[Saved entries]
= = = =
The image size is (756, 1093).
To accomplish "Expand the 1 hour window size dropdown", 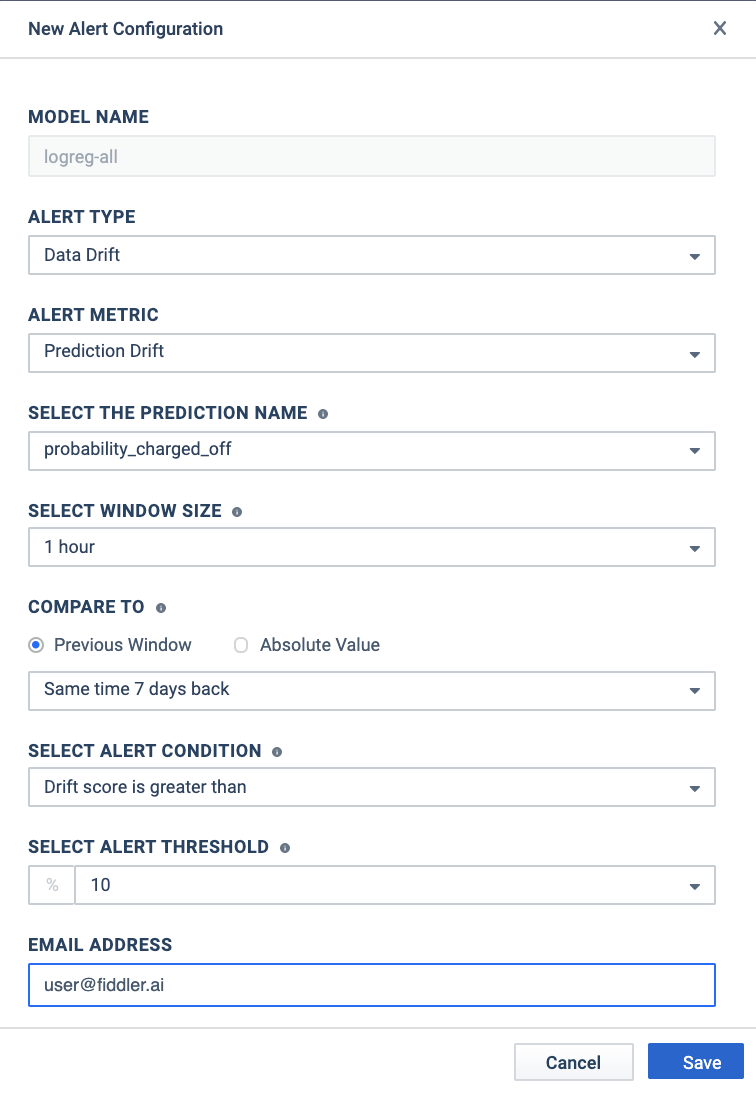I will coord(371,547).
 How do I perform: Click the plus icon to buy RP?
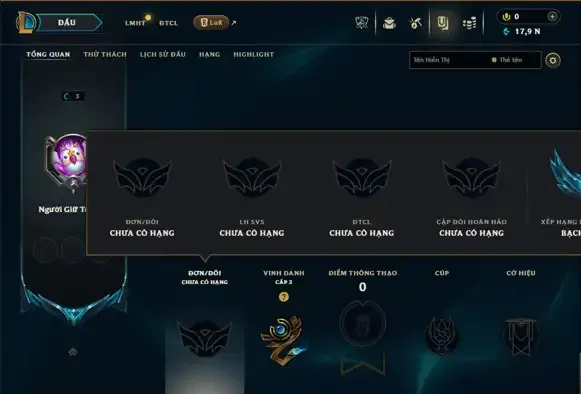552,16
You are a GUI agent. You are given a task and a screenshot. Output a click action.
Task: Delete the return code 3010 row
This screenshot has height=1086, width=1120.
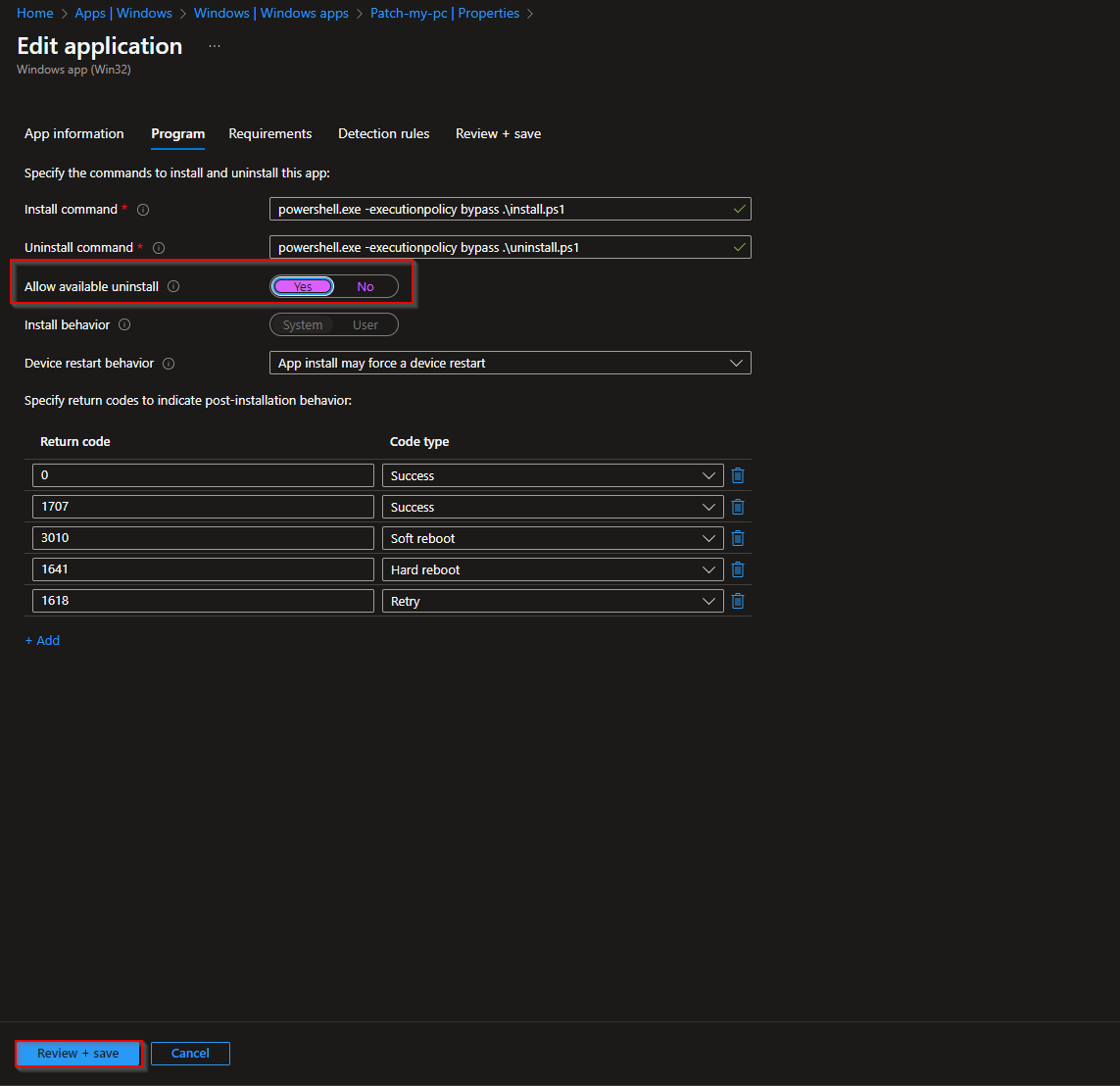point(737,537)
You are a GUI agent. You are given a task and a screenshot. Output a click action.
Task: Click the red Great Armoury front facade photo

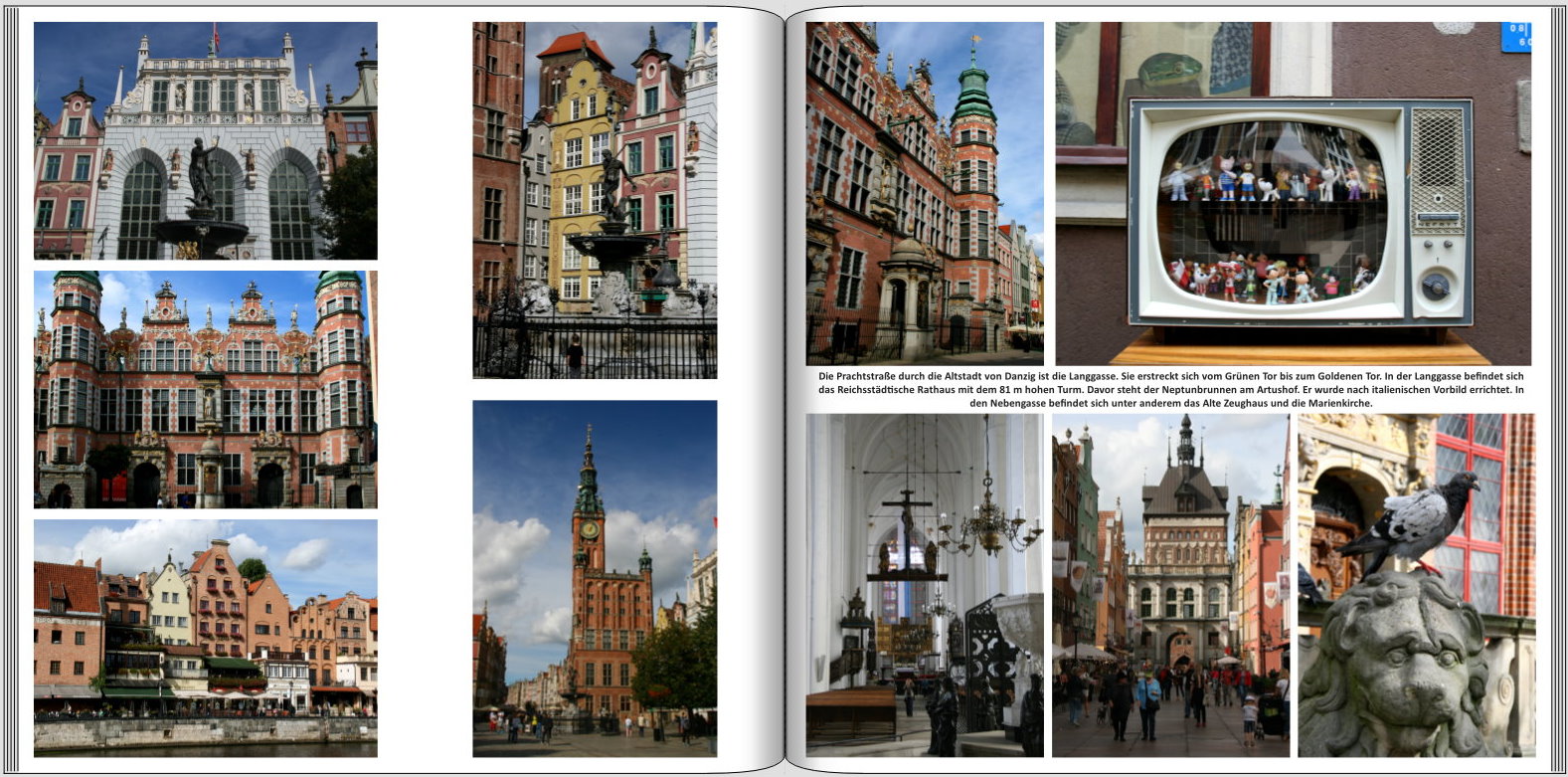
= = = =
- _ASSIGNED TASK_:
Set the pictures aside and repeat only the lines from the one containing "This screenshot has height=1086, width=1120." through the last line of the entries above, exactly as they stand.

- _EXERCISE SOLUTION_:
This screenshot has height=1086, width=1120.
point(737,537)
You are a GUI agent. You are given a task and a screenshot. Output a click action.
Task: Click the red Great Armoury front facade photo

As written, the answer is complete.